What to do: Copy out each line below in which the string "Show" appears.
=== Supplied records ===
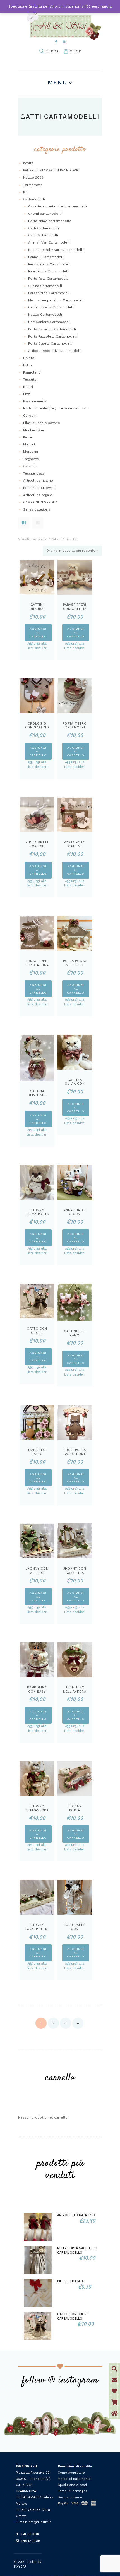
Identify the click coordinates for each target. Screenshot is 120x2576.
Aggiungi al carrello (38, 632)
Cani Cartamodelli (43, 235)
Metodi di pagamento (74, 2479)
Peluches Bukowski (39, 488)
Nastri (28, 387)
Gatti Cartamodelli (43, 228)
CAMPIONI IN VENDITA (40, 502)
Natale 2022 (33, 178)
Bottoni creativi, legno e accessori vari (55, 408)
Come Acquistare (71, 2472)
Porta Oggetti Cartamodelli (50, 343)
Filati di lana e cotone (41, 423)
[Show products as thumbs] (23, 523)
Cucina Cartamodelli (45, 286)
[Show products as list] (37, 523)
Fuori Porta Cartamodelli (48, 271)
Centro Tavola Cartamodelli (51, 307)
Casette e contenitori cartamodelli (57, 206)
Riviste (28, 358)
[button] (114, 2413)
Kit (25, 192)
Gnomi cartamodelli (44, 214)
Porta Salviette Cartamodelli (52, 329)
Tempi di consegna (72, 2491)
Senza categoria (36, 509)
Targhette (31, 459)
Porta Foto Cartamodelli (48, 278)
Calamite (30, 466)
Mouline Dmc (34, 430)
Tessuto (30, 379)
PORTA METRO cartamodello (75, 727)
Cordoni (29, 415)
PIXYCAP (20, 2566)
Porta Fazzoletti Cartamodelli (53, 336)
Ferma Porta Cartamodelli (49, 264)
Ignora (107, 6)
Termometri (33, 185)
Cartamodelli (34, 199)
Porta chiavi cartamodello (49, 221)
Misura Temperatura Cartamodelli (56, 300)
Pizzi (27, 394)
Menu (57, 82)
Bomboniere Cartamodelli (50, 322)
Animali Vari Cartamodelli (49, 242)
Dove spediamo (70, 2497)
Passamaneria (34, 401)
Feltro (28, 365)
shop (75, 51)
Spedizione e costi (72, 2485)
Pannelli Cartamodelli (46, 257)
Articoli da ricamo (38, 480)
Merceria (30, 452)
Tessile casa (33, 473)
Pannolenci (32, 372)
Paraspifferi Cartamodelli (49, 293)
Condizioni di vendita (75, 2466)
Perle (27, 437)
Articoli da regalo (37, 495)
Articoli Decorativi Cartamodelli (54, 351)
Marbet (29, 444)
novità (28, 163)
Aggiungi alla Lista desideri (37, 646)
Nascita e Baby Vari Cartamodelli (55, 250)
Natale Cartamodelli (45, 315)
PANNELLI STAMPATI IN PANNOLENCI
===
Solution:
[Show products as thumbs] (23, 523)
[Show products as list] (37, 523)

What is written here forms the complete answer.